▶ _Set of tasks_:
1. In the clusteragent release notes, rewrite the passage starting with "Security hardening (audit" and going on through "cloud IAM credentials.", putting "connection dialer" in place of "dialer".
2. In the clusteragent release notes, which parts of the per-cluster control surface are listed in parentheses?

==== Text passage ====

Releases · runos-official/clusteragent

25 Jun 19:24

v1.1.5-rc.1

de93992

v1.1.5-rc.1 Pre-release

Pre-release

Candidate for VCS/CI deploy env-file resolution. Hidden prerelease for targeted
dev verification (cluster pin), not advertised.

Fixed

VCS/CI deploys resolve committed env: / secretEnv: file paths against
the manifest's own directory, not the repo clone-root. A monorepo app whose
config yaml lives in a subdirectory had its referenced env files looked up at
the clone-root, found nothing, and deployed with EMPTY env. Security teeth: an
empty env drops keys like the source-IP allowlist (ALLOWED_CIDRS), silently
disabling an in-app control with no error. Paths are now anchored at the config
yaml's directory, traversal outside the clone is rejected, and a
committed-but-missing env: file fails the fetch loudly instead of shipping
empty. A gitignored secretEnv: file that is absent on the checkout is
expected and tolerated (secrets come from server state).

Changed

VCS source-fetch now carries the resolved env contract the conductor
consumes, mirroring a CLI deploy. The response ships resolvedEnvVars /
resolvedSecretEnvVars with explicit three-state present/absent semantics:
field omitted (no env:/secretEnv: key) -> conductor preserves live
ConfigMap/Secret; field present, including empty {} -> conductor applies
(full replace, an empty committed file legitimately clears it). The cluster
agent holds the checkout and dotenv-parses the files (the conductor has no
parser), with the parser kept byte-for-byte in lockstep with the CLI's so a
committed .config.env is interpreted identically on both deploy paths.

Assets 4

21 Jun 12:43

github-actions

v1.1.4

73ab9ec

v1.1.4 Latest

Latest

Fixed

A panic in any instruction handler can no longer crash the agent pod. The
inbound-instruction dispatch (go handleInstruction) had no recover boundary
anywhere in the binary, so a single handler panic (a control-plane payload
parse, a client-go / SQL / serialization edge, or any future handler) would
unwind the goroutine and CrashLoopBackOff the whole per-cluster control surface
(uploads, webhooks, builds, SQL, Harbor). Dispatch now goes through
safeHandleInstruction, which recovers, logs the value + stack, replies with an
error for the instruction's tag (so the caller is not left hanging), and lets
the stream keep serving. Mirrors the node agent's existing guard.

Assets 4

21 Jun 11:39

github-actions

v1.1.3

58ca88c

v1.1.3

Security hardening (audit follow-ups), with regression tests.

Security

SSRF guard on the web-request handlers. WEB_REQUEST and
WEB_REQUEST_FOLLOW now refuse to connect to loopback, link-local, or cloud
instance-metadata (169.254.169.254) addresses, and pin the dial to the
validated IP so DNS cannot rebind to a blocked address between the check and
the connection. The check lives in the dialer, so it also covers every redirect
hop (a vetted URL that 3xx-redirects to the metadata IP is blocked). In-cluster
private (RFC1918) targets stay allowed and allowInsecure still controls TLS
verification only. Mirrors the node agent's guard. Closes the path by which a
single inbound instruction could exfiltrate cloud IAM credentials.

==== Record extracts ====

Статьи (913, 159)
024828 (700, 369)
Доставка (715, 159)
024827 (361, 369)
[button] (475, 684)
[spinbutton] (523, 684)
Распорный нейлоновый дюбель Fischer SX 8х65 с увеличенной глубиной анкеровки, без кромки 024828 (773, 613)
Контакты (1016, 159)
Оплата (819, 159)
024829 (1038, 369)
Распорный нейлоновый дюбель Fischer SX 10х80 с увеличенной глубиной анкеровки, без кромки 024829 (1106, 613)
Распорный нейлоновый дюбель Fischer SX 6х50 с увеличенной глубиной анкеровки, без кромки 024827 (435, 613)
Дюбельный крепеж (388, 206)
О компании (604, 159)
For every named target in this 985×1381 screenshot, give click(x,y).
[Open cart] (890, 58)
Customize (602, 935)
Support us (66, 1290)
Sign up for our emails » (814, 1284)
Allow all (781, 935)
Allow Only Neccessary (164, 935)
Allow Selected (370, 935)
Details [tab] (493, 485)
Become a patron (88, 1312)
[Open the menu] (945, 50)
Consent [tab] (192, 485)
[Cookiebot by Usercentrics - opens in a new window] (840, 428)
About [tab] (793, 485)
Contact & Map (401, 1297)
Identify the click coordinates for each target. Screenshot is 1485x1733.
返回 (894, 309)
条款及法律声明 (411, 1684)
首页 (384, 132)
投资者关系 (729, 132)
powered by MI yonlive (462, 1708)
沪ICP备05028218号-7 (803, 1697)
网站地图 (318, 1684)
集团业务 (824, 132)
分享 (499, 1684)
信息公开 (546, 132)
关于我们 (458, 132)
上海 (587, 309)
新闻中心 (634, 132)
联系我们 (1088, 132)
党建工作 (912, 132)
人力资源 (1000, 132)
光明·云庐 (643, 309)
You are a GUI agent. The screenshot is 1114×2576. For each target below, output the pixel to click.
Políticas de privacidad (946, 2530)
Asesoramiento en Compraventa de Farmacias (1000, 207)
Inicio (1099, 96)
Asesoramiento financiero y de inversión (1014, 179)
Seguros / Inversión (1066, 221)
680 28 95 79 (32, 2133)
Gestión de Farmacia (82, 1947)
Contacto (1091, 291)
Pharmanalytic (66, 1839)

====

▶ _Task-by-task answers_:
1.
Security hardening (audit follow-ups), with regression tests.

Security

SSRF guard on the web-request handlers. WEB_REQUEST and
WEB_REQUEST_FOLLOW now refuse to connect to loopback, link-local, or cloud
instance-metadata (169.254.169.254) addresses, and pin the dial to the
validated IP so DNS cannot rebind to a blocked address between the check and
the connection. The check lives in the connection dialer, so it also covers every redirect
hop (a vetted URL that 3xx-redirects to the metadata IP is blocked). In-cluster
private (RFC1918) targets stay allowed and allowInsecure still controls TLS
verification only. Mirrors the node agent's guard. Closes the path by which a
single inbound instruction could exfiltrate cloud IAM credentials.

2. uploads, webhooks, builds, SQL, Harbor